YOUR ASSIGNMENT
Quote the data exactly, first line to the line containing "The height and width of the screenshot is (189, 266).", with no pictures.
START LISTED RECORDS
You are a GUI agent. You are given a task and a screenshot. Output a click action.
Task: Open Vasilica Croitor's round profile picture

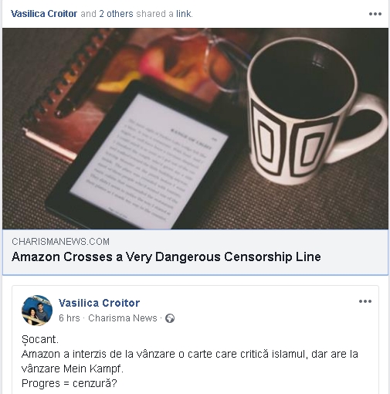point(37,311)
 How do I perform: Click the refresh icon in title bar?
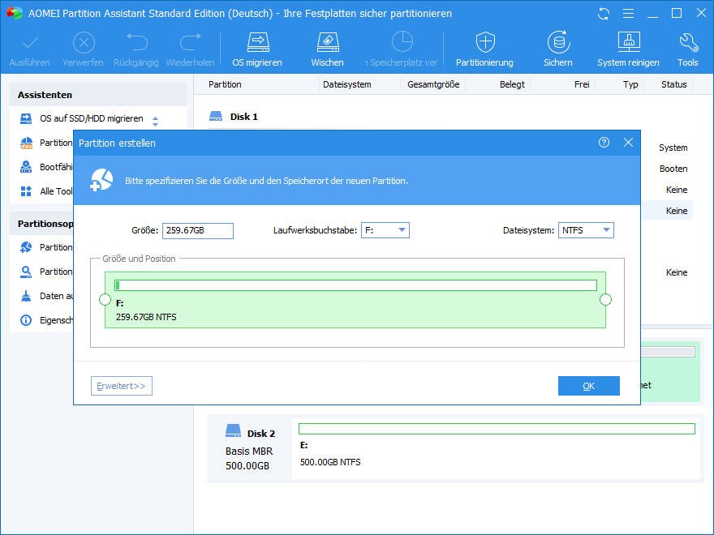(603, 14)
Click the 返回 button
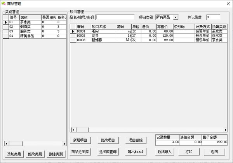Image resolution: width=233 pixels, height=163 pixels. coord(214,152)
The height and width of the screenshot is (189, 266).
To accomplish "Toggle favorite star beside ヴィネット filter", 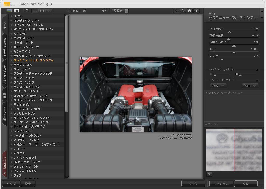I will point(11,34).
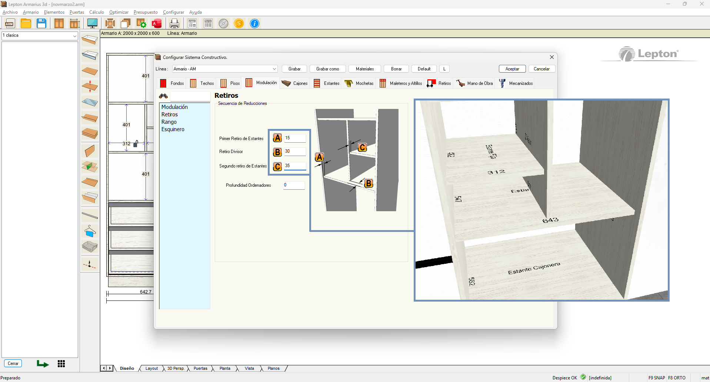Expand the Línea dropdown Armario - AM
Screen dimensions: 710x382
point(274,69)
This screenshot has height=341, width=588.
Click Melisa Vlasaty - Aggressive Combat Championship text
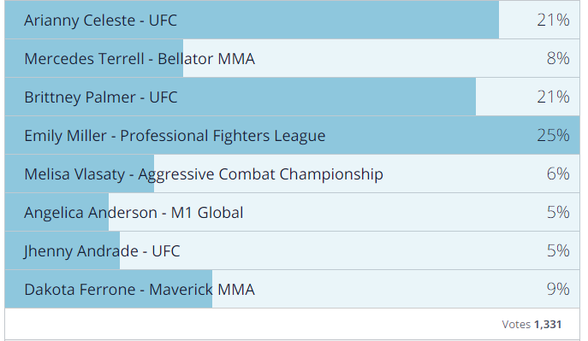pyautogui.click(x=204, y=174)
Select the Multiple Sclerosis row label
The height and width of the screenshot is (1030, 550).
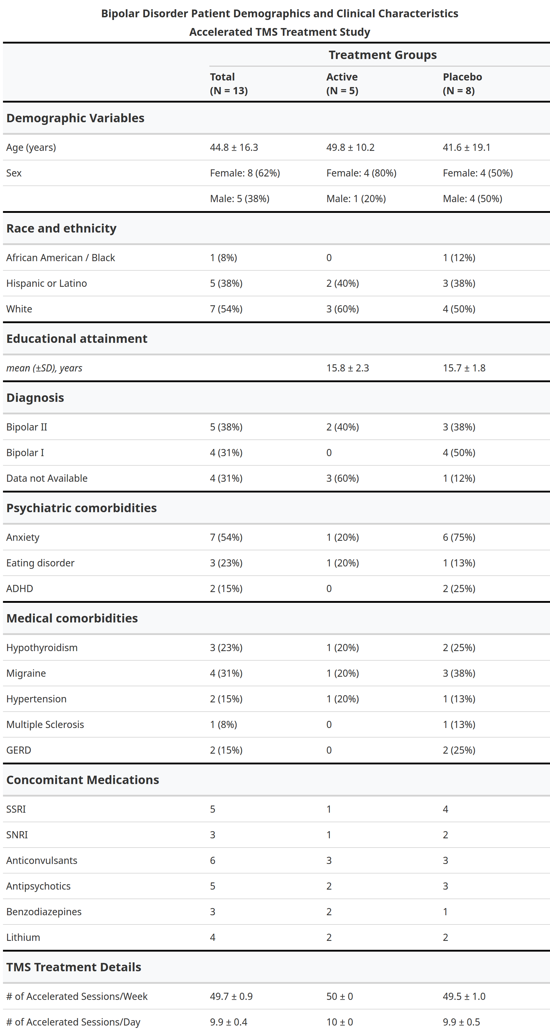45,725
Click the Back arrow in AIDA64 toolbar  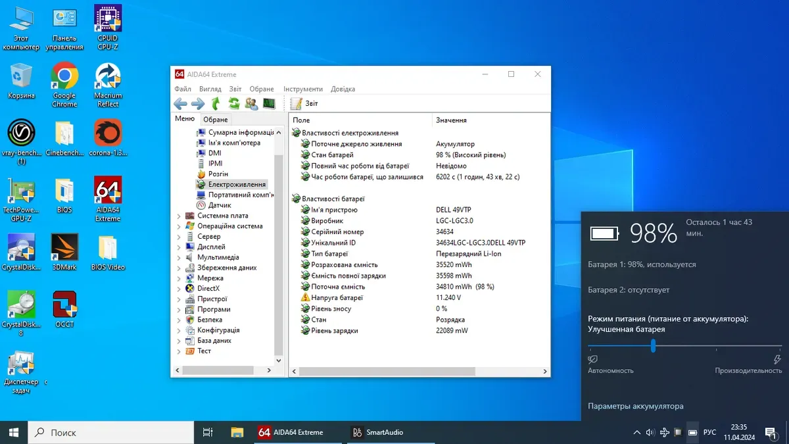[180, 103]
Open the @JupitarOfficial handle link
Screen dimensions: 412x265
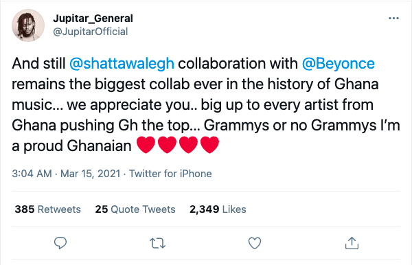[91, 32]
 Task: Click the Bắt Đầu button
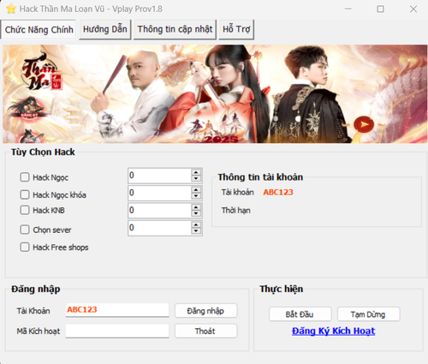pyautogui.click(x=300, y=314)
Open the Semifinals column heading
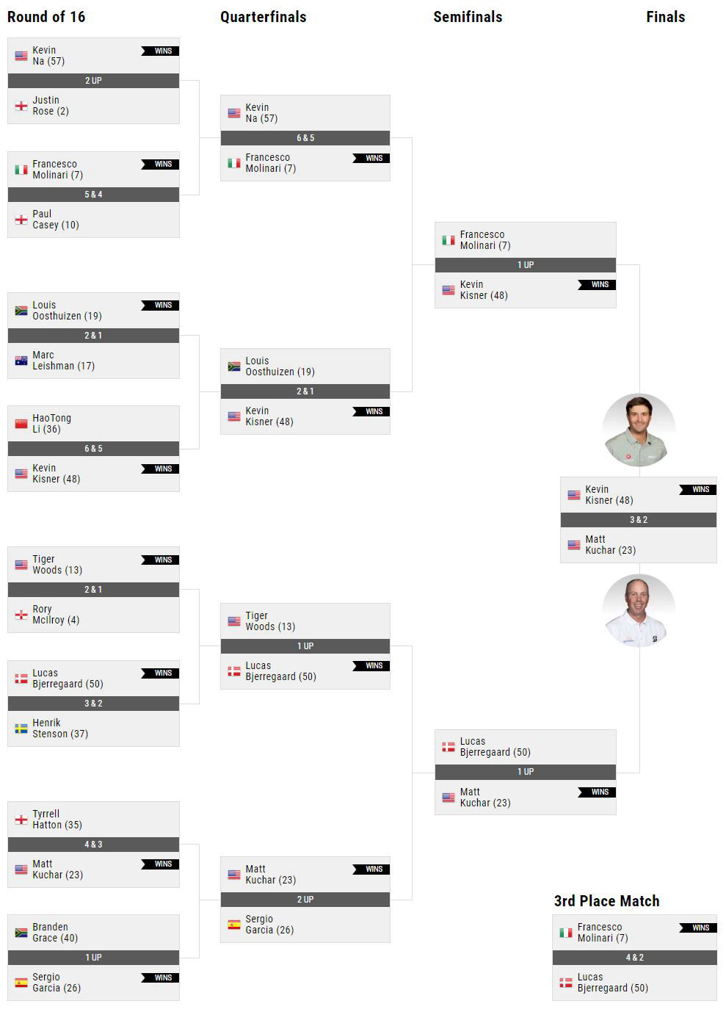Screen dimensions: 726x1012 pyautogui.click(x=468, y=17)

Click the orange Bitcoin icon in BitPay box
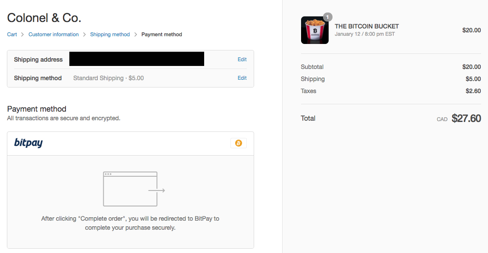pyautogui.click(x=239, y=143)
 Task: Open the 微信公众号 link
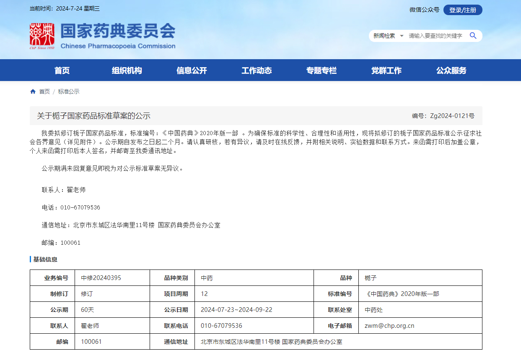pyautogui.click(x=424, y=10)
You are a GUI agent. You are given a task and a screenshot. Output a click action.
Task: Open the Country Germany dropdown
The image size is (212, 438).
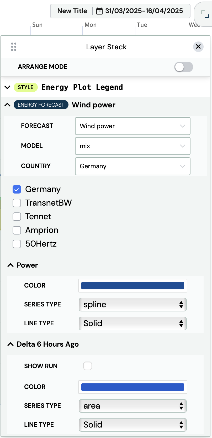click(133, 166)
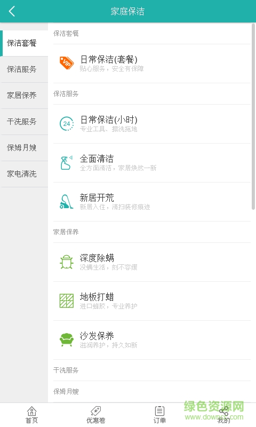This screenshot has height=427, width=256.
Task: Select 干洗服务 in the left sidebar
Action: 24,122

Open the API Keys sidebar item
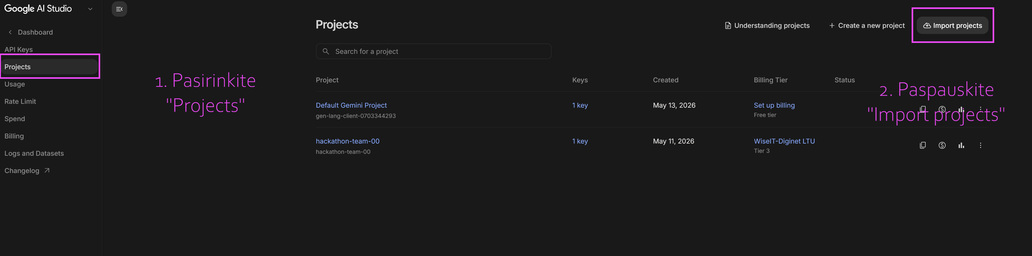click(18, 49)
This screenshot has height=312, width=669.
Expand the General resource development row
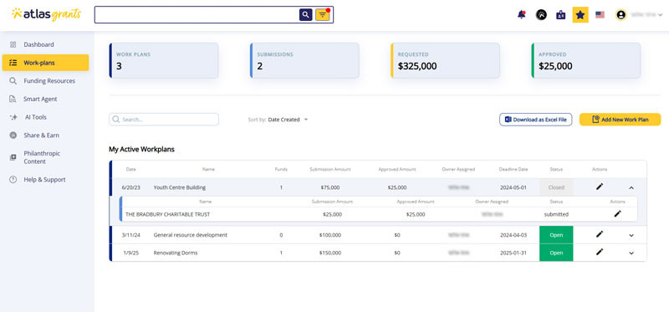pos(631,235)
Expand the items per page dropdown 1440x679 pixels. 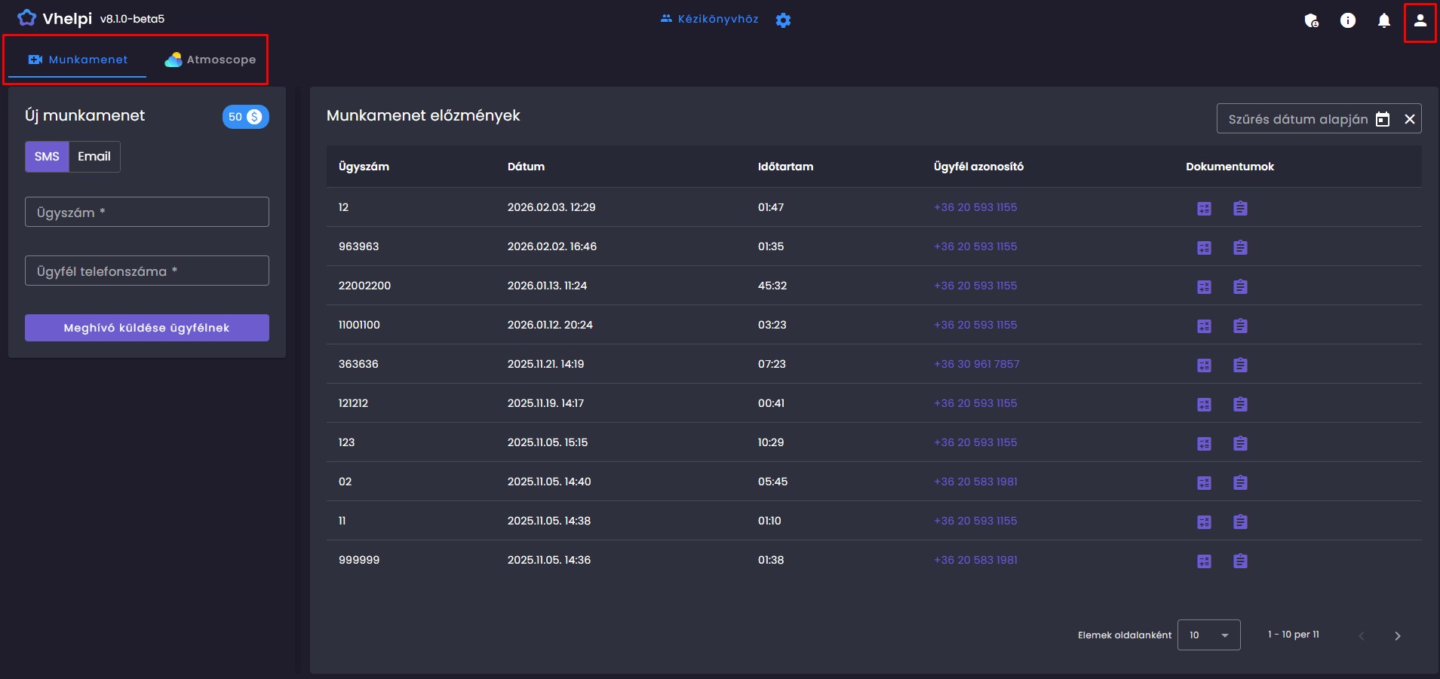(1208, 635)
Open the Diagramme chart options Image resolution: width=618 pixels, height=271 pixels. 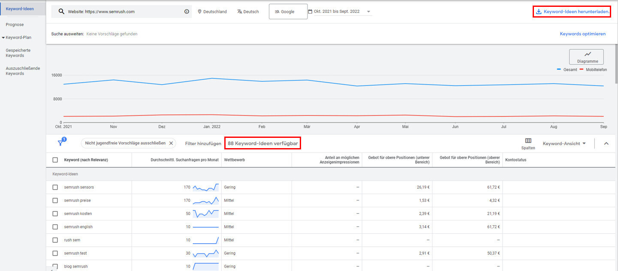pos(586,56)
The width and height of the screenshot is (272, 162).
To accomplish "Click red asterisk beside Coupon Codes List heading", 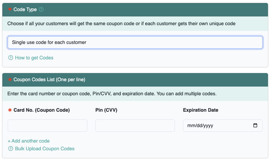I will [10, 79].
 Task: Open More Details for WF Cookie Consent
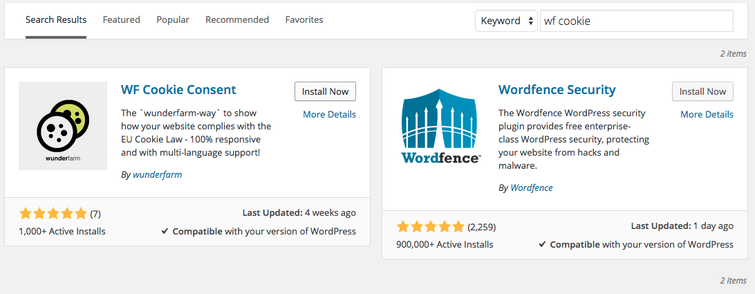click(329, 114)
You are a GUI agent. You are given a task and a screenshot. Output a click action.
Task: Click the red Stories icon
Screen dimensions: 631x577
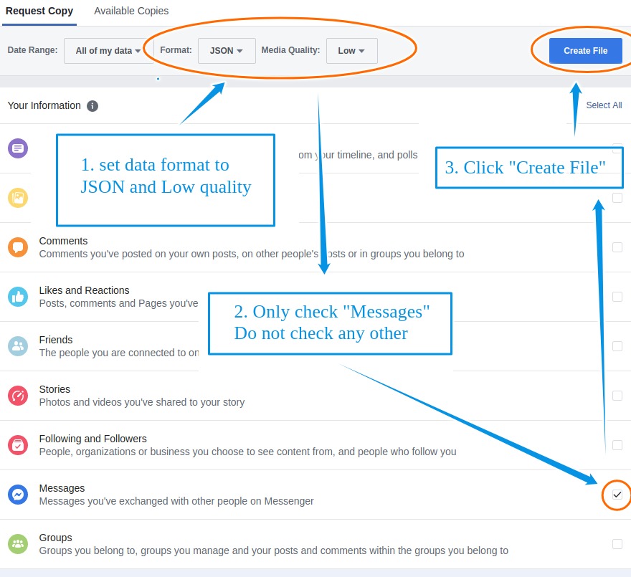(x=17, y=396)
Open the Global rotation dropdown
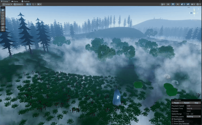Image resolution: width=202 pixels, height=125 pixels. click(x=18, y=4)
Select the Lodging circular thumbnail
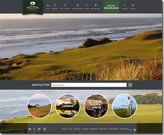 point(68,106)
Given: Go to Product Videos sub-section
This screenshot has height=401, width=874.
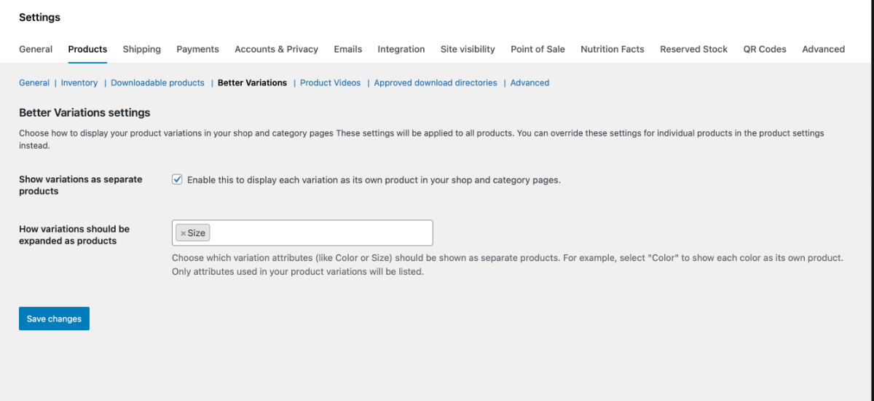Looking at the screenshot, I should 330,82.
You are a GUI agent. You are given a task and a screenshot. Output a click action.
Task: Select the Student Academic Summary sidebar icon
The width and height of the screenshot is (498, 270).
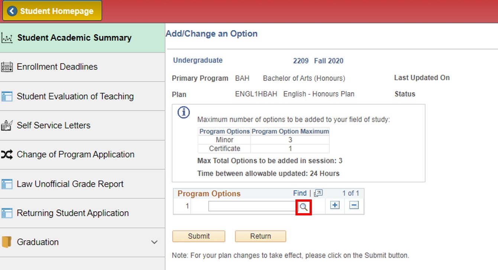point(8,37)
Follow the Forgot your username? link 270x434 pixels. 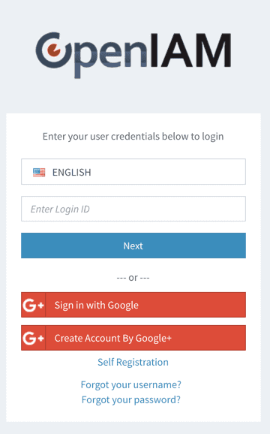tap(131, 384)
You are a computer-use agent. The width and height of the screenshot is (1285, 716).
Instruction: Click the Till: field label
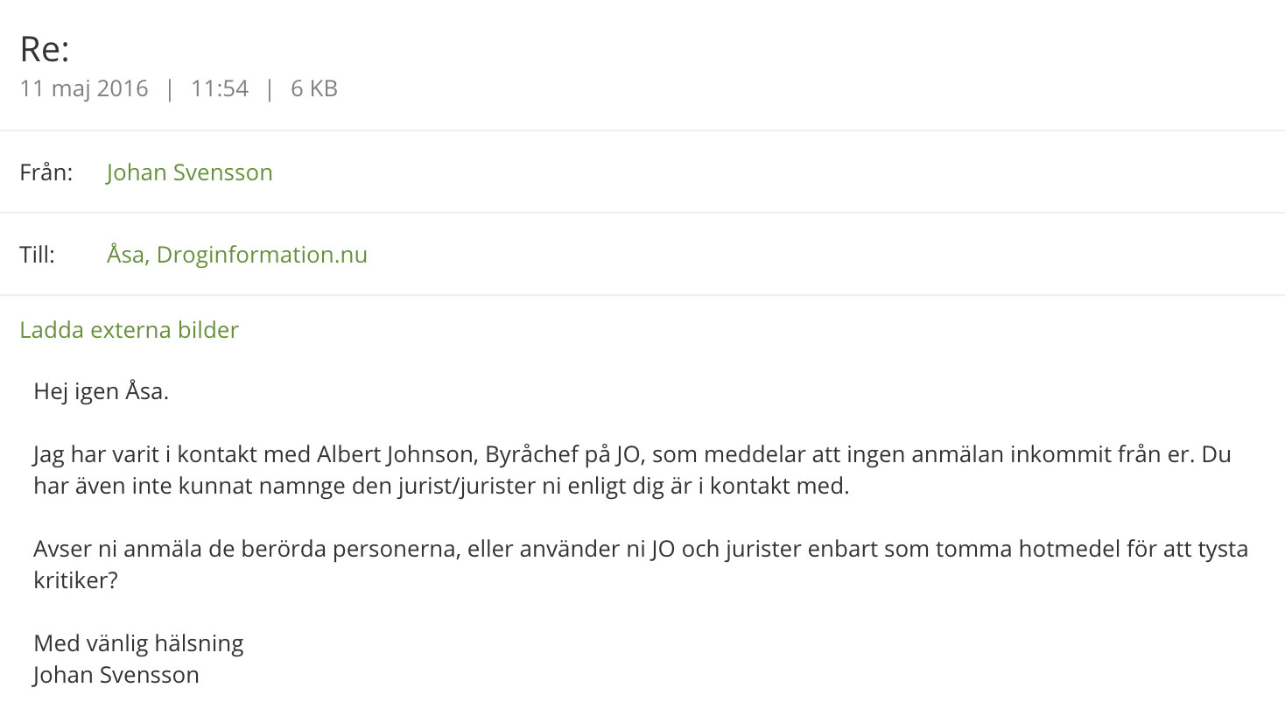coord(37,255)
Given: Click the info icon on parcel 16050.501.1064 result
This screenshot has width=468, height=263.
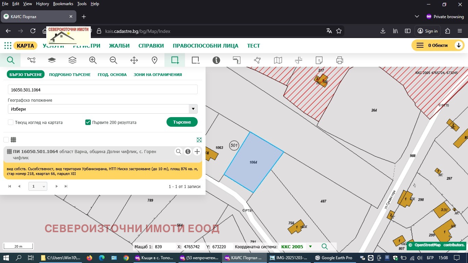Looking at the screenshot, I should point(188,151).
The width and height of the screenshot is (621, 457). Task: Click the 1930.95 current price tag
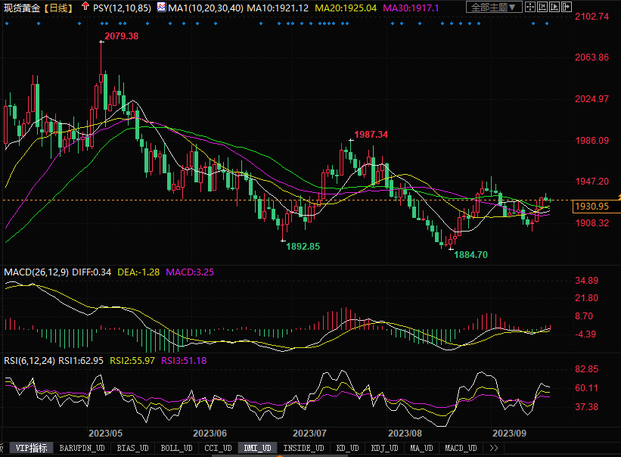click(592, 206)
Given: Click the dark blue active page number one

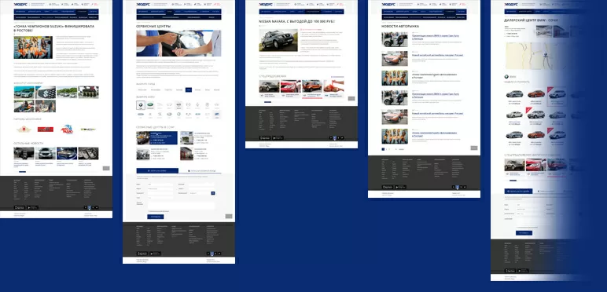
END LISTED RECORDS
EXPECTED ANSWER
You are a GUI agent. You are given a task and a screenshot. Output a click action.
Task: Open Vasilica Croitor's round profile picture

point(37,311)
 How do I perform: Click the refresh icon in title bar?
(603, 14)
Click the 返回 button
Image resolution: width=233 pixels, height=163 pixels. coord(214,152)
The height and width of the screenshot is (189, 266).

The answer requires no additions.